(Given data Opens)
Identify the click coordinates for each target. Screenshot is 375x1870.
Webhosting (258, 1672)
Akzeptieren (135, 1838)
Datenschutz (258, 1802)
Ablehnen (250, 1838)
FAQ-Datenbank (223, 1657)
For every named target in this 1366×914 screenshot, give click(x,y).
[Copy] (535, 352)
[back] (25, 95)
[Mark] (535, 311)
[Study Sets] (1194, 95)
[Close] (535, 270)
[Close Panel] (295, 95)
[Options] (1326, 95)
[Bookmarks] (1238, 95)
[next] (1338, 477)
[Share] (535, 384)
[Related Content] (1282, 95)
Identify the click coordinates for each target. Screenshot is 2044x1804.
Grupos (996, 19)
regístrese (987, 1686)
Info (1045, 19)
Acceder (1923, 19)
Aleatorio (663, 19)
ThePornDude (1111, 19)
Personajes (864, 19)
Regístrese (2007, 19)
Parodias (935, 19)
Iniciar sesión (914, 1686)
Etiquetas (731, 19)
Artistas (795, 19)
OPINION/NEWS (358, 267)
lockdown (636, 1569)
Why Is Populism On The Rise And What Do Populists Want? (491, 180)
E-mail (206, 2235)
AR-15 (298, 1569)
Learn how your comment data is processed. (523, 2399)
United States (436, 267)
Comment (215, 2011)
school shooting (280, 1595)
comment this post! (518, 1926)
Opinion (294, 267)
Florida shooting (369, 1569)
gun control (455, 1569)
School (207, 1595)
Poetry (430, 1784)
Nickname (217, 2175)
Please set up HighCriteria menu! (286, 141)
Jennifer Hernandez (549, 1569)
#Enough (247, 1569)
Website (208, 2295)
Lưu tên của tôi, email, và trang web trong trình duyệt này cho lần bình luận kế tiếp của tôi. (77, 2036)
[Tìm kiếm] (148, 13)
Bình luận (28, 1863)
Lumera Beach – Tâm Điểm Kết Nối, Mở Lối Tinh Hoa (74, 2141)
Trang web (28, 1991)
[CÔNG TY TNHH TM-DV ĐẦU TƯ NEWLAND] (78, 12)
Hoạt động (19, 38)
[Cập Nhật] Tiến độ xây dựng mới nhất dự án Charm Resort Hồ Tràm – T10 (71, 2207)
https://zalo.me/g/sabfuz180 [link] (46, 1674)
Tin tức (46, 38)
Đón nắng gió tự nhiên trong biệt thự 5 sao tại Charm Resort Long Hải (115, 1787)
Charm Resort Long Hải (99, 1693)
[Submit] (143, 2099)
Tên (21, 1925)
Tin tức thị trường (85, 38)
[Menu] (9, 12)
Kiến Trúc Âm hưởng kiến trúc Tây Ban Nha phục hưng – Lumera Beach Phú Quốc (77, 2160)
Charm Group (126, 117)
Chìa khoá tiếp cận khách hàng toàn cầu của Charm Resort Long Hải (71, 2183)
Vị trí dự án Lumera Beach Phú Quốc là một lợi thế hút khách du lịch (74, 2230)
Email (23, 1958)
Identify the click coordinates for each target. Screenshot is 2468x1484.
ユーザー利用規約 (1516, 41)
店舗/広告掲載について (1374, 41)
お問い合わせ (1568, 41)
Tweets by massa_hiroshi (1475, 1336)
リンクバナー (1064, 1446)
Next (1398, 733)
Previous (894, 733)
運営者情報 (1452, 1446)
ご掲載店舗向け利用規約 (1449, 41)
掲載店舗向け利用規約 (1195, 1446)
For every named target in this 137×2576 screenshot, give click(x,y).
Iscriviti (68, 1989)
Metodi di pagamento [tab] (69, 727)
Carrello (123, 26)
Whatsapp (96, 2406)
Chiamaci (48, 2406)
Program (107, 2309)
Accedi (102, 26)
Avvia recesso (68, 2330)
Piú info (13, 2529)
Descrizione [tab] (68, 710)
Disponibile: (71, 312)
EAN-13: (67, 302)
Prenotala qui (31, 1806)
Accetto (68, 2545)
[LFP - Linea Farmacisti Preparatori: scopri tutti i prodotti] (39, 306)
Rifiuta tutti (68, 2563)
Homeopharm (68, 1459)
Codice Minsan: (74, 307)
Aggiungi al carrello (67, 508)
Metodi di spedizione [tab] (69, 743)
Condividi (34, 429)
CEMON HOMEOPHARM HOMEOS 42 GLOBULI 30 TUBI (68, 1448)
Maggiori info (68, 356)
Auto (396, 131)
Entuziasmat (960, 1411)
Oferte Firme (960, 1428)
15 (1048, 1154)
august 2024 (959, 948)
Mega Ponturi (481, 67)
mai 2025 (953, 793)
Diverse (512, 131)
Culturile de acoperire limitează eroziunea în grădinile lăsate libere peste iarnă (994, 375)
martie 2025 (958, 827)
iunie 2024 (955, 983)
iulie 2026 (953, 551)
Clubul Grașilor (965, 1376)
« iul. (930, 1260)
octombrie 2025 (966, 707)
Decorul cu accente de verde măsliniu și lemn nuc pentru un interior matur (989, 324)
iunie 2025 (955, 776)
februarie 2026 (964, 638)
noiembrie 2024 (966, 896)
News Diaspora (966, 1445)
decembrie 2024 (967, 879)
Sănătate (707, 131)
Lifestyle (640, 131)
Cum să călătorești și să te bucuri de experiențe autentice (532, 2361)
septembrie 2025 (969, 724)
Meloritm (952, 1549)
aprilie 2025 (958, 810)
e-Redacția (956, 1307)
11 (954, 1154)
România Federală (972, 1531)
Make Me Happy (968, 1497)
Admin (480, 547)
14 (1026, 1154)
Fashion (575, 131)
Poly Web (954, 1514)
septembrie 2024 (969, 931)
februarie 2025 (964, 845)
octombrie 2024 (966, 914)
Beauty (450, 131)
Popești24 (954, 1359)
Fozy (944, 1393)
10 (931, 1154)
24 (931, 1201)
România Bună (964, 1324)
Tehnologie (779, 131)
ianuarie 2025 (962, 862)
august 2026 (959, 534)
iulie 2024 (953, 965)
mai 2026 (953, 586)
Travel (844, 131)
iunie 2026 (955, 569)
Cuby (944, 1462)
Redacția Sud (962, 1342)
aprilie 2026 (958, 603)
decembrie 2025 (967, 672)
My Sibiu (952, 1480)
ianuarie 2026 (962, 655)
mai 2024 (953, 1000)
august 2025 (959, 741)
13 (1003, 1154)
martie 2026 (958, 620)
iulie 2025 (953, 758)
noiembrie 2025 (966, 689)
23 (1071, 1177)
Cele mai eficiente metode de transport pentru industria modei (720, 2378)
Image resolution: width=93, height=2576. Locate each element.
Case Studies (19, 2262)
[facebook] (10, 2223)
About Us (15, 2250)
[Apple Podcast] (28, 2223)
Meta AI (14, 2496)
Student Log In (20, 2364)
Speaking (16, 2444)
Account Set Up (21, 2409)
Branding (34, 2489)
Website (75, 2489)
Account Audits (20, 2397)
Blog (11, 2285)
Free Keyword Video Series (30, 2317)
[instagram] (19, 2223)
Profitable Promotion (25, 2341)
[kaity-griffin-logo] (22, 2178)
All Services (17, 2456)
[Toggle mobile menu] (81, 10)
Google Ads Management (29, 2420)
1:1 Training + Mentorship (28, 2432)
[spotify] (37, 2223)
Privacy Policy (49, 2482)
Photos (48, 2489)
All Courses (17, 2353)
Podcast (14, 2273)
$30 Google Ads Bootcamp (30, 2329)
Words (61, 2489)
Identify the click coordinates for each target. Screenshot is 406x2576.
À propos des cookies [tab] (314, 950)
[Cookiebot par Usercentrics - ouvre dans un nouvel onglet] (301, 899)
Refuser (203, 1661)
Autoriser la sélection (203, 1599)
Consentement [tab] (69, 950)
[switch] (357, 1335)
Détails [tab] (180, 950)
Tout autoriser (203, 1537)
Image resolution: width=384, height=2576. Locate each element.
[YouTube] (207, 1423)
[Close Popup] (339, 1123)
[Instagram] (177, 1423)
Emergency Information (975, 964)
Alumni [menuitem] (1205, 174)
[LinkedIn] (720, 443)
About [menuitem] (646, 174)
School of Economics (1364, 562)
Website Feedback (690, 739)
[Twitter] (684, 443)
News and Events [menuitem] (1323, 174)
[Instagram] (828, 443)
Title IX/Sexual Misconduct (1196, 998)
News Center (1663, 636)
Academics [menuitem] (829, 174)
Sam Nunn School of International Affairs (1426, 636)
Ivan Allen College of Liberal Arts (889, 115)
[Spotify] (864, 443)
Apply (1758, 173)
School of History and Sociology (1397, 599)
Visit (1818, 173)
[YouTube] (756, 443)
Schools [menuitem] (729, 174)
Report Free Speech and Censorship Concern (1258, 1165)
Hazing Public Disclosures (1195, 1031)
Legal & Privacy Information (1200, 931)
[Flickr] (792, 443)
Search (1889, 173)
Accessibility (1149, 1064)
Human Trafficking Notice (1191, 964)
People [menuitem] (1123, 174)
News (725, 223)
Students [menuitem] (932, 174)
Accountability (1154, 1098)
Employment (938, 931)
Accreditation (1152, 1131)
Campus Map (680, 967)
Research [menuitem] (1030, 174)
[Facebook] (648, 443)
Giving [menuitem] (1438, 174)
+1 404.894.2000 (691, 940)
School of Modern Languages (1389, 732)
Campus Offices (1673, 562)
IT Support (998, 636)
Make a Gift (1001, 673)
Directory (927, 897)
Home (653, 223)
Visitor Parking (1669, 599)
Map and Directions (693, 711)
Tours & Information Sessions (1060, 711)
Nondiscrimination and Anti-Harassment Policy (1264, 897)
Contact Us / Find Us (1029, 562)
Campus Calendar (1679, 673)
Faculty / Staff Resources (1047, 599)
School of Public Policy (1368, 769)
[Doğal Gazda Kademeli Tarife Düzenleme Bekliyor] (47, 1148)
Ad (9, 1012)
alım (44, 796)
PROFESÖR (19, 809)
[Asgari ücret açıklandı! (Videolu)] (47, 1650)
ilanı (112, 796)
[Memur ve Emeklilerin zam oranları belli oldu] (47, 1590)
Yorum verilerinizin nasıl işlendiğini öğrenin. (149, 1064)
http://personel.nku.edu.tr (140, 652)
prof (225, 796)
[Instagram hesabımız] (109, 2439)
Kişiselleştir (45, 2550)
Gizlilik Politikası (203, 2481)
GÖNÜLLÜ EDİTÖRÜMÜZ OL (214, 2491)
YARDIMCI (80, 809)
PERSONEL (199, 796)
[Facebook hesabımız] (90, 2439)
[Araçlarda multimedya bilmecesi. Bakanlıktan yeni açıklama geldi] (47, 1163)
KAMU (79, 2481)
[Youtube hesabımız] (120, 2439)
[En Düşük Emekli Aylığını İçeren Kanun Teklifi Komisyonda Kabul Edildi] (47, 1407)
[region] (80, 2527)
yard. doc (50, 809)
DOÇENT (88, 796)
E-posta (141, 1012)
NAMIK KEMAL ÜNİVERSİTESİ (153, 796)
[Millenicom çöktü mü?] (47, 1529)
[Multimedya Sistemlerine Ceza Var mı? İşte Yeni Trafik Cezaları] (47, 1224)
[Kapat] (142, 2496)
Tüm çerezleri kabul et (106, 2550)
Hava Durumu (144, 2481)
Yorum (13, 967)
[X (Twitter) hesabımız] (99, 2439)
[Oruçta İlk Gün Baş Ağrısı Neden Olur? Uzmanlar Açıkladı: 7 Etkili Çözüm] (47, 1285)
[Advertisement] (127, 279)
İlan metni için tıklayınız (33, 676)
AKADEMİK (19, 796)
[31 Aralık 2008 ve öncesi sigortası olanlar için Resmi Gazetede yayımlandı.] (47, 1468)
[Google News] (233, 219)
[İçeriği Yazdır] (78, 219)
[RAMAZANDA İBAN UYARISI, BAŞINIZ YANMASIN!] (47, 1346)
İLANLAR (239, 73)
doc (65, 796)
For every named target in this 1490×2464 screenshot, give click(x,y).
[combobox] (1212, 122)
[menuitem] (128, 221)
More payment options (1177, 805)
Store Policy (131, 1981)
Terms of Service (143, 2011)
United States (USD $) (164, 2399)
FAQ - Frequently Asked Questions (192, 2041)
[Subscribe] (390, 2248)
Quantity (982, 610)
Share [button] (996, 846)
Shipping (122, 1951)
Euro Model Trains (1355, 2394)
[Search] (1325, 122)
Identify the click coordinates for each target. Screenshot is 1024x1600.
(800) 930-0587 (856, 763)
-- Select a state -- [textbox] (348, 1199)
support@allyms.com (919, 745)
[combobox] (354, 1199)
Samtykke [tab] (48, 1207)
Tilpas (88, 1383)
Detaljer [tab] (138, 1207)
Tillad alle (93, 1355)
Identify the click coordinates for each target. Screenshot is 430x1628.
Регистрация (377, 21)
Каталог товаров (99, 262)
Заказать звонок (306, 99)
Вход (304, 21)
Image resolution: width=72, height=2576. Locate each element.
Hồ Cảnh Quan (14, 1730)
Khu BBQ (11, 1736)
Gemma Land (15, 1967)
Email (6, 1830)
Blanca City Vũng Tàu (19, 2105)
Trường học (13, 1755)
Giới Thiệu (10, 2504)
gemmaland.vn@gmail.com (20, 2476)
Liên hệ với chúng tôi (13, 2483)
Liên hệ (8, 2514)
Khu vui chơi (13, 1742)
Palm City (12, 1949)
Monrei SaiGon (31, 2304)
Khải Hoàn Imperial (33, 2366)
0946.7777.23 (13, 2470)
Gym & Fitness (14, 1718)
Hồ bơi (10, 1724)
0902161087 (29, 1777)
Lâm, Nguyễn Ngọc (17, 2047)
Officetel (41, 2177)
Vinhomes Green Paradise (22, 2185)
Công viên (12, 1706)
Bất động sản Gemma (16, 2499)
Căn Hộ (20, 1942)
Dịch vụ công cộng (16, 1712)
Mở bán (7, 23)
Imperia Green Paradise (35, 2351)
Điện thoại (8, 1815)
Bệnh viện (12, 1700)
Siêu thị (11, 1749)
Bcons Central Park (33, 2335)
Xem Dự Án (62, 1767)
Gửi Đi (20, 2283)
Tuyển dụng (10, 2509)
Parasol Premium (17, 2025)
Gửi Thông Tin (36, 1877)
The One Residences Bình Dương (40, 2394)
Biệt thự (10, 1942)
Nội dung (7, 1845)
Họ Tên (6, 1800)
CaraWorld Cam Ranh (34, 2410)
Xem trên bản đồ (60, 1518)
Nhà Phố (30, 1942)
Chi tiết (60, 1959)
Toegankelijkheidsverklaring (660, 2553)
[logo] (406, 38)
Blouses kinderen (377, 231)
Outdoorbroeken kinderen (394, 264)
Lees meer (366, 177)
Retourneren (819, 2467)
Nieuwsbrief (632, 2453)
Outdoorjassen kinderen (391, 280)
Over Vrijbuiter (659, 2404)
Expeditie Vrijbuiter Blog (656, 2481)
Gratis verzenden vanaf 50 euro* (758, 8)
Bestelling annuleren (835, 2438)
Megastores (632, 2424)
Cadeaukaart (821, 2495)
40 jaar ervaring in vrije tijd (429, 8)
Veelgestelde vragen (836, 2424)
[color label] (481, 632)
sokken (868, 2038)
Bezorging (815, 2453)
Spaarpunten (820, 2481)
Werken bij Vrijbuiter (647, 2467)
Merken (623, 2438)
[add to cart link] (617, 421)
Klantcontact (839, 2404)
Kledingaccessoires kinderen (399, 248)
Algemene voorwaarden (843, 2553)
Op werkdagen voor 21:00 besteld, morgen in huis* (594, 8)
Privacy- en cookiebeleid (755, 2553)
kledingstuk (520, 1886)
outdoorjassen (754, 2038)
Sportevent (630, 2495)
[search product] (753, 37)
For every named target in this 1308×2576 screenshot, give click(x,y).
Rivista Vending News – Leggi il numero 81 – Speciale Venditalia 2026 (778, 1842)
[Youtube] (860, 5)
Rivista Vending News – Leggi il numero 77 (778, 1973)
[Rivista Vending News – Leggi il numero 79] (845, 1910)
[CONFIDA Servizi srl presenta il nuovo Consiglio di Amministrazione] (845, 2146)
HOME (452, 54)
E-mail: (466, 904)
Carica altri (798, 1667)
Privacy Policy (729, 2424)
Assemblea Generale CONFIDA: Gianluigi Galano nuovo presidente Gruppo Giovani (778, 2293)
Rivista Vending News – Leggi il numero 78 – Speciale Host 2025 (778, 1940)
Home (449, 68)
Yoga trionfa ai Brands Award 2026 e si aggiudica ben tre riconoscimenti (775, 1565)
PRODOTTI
(Given data Closes)
Retype exactly the lines of the data above, starting at its first line and finishing with the line that has "[Mark] (535, 311)" in it.

(Task result)
Identify the click coordinates for each target. Screenshot is 375x1870.
Webhosting (258, 1672)
Akzeptieren (135, 1838)
Datenschutz (258, 1802)
Ablehnen (250, 1838)
FAQ-Datenbank (223, 1657)
For every named target in this 1366×914 screenshot, give click(x,y).
[Copy] (535, 352)
[back] (25, 95)
[Mark] (535, 311)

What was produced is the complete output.